They operate from hotel rooms, buying heirlooms, class rings, silverware and gold watches from customers eager to cash in on today's soaring prices for precious metals.

But these gold and silver dealers, a source of quick money for their patrons, are also a source of growing concern for police and prosecutors in many jurisdictions who say they fear some of the merchandise brought in for sale may be stolen.

Police in Virginia Beach -- which unlike Northern Virginia localities has a strong ordinance governing such dealers -- cracked down this week, arresting six people and charging them with operating without a license, buying from a juvenile, and failing to require identification from the sellers.

The authorities, who used a 17-year-old to pose as a customer, are now checking records to see whether $4,000 in gold and silver items they seized may have been stolen.

Even some more established firms in Northern Virginia say they require customers to present some form of identification, but do not ask questions about the merchandise.
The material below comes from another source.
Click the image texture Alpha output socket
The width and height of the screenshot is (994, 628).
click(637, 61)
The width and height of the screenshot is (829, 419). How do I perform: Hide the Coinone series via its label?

"If they tell me it's their diamond ring, there's no way for me to know it's not," says an employe of Khala Gem in Springfield.

That problem has led to numerous calls for corrective legislation that would tighten controls on dealers. Fairfax County Supervisor Audrey Moore of Annandale has asked the county staff to look into whether the board can pass an ordinance requiring that dealers be licensed and keep careful records of their merchandise.

"You hate to pass legislation that creates a hassle unless there is a real problem, and there is a real problem here," says Moore.

Charlie Dennis, a staff member in the county prosecutor's office, agrees. Many dealers "immediately melt the merchandise down," he says. "A lot of times it seems they ought to know better about who they buy it from."

State Sen. Wylie F. Mitcell Jr. (R-Alexandria) says he plans to introduce legislation next January that would govern the licensing of precious metal buying firms statewide.

"My suspicion is that a lot of the current gold and silver sales are handled by people who are becoming unknowing or knowing shields for people who have come to own gold and silver by less than honest means," he says.

In Alexandria, a five-year-old ordinance requiring that junk dealers be licensed will be tested in court next month when prosecutors will try to apply it for the first time to a gold and silver dealer.

Charged with violating the ordinance is a dealer who operated out of a hotel room in the city, melting down the precious metals within an hour of purchase and then selling them to out-of-state refineries, according to Alexandria chief prosecutor John Kloch.

If the ordinance fails the court test, says Kloch, he hopes the state will enact strong legislation to fill the gap.

Virginia officials said yesterday that an existing state law requiring the junk dealers be licensed may not apply to gold and silver dealers because they only buy merchandise from the public and do not pose as sellers.

Dealers who set up temporary shop in hotel or motel rooms often draw a steady stream of would-be customers. A recent visitor to one such operation found about 20 people in the room, waiting to sell items. One customer who visited another hotel room in Northern Virginia said he was paid $24 for a class ring he found in the street. "I got the cash in five minutes, no questions asked," he said.